Now with the new “Public Library” and “School Library,” you can find the best of two worlds. Derived from the previous “Find Lessons” feature, the Public Library lets you find high-quality OER lessons from Illustrated Mathematics, OpenSciEd, and more. You can then bring this content to Brainstorm ideas, use it as a template in My Documents to adapt, or generate interactive activities and games based on it.
In addition, if your account is under an enterprise license, you can upload materials to the School Library to make them available to your colleagues. This includes materials generated on Colleague AI or documents from your cloud or local drive. Your uploaded materials will be sent to your OrgIT and OrgLeader for approval before publication.
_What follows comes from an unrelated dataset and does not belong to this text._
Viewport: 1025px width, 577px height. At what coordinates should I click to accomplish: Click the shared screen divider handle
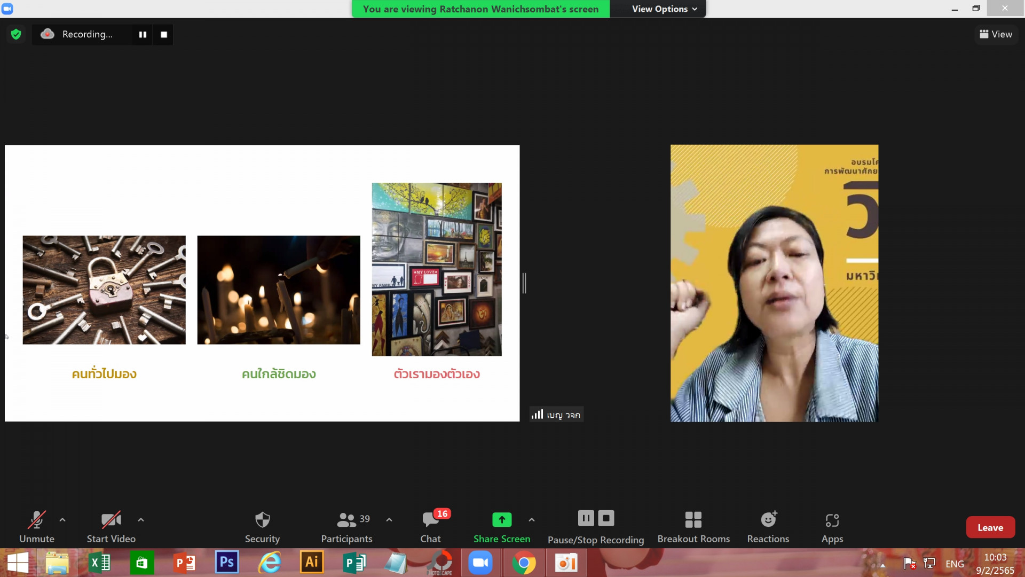click(x=524, y=283)
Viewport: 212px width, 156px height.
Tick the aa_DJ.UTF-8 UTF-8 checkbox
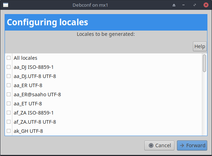tap(9, 76)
Afterward, all your colleagues in your organization can use your content as a template.
Your Milestone 🏅
The AICE Certified Educator Badge
🏅 The AICE Certified Educator Badge, offered by the University of Washington College of Education in collaboration with Colleague AI, recognizes educators who have shown they can use AI as an effective teaching assistant — not just for planning, but for designing impactful lessons, supporting all learners, and modeling safe, responsible use for students.
🚀 Why It Matters
Earning this badge means you’ve built a modern teaching skill set that helps you:
- Save time without lowering quality.
- Reach every learner with customized scaffolding.
- Prepare students for a world where AI is part of everyday learning and work.
This badge shows your school, your colleagues, and your professional network that you are ready to lead in AI-supported teaching.
Our Community 📣
Colleague AI at ASU+GSV
Grateful to have been part of the conversation at the ASU+GSV Summit.
We were proud to bring a practitioner- and educator-centered perspective to the stage, grounded in how AI can meaningfully support teaching and learning in real classrooms.
Colleague AI at ASU+GSV Highlight
Our Co-Founder and CEO, Min Sun, joined Charles Elliott, Chris Clark, Jennifer Lee, and Kavitta Ghai to discuss the future of ambient AI in education.
Dr. Min Sun tackled one of the most pressing questions in EdTech: How do we design systems that empower rather than surveil? As AI becomes the “air” of campus life, how do we scale personalization without eroding agency?
For Colleague AI, the answer is simple: The teacher is the anchor. Data is not collected to monitor — it’s collected to inform.
We give educators a clearer view of where every student stands, and enable teachers to do what they do best: connect with students in meaningful, human ways.
“The human part of this is where I put most of my energy and thinking. I want students to enjoy school, be prepared for the future, and have a fulfilling life.”
It was also great connecting with so many of you at GSV Demo Day and at Booth #68. We appreciated the thoughtful conversations with educators, leaders, and partners exploring what responsible, classroom-ready AI can look like.
If we didn’t get a chance to connect in San Diego, we’d still love to continue the conversation — feel free to reach out.
Our Research 🔬
Heading to the 2026 NARST Annual International Conference in Seattle, WA?
Join our research partner’s session on How Science Teachers Use AI: A Descriptive Portrait from a National Survey.
Session Time: 8:15–9:45, April 21, 2026
Location: Jefferson B (L4)
Presenter: Dr. Joshua Rosenberg, University of Tennessee, Knoxville, USA
Artificial intelligence is reaching science classrooms, but how teachers use it remains unclear. We report results from a national survey of 566 U.S. public-school science teachers (RAND American Educator Panel, 2025). We defined generative AI as tools that create content or automate tasks using large data patterns.
About half of teachers reported any use of GenAI; roughly one in four use it weekly or daily. Use concentrates on teacher-facing work — planning lessons (40%) and creating assignments or assessments (32%) — with smaller shares for in-class support, differentiation, and routine paperwork. Only 5% said they teach students to use GenAI as a learning tool.
About a quarter said GenAI has changed how they interact with students, most often through more personalization, better support for varied needs, and more ways to explain difficult ideas. Teachers also reported limited student use overall.
Taken together, GenAI currently functions more as a planning assistant than a classroom learning tool. We close by outlining implications for professional learning, classroom-ready resources, and policy.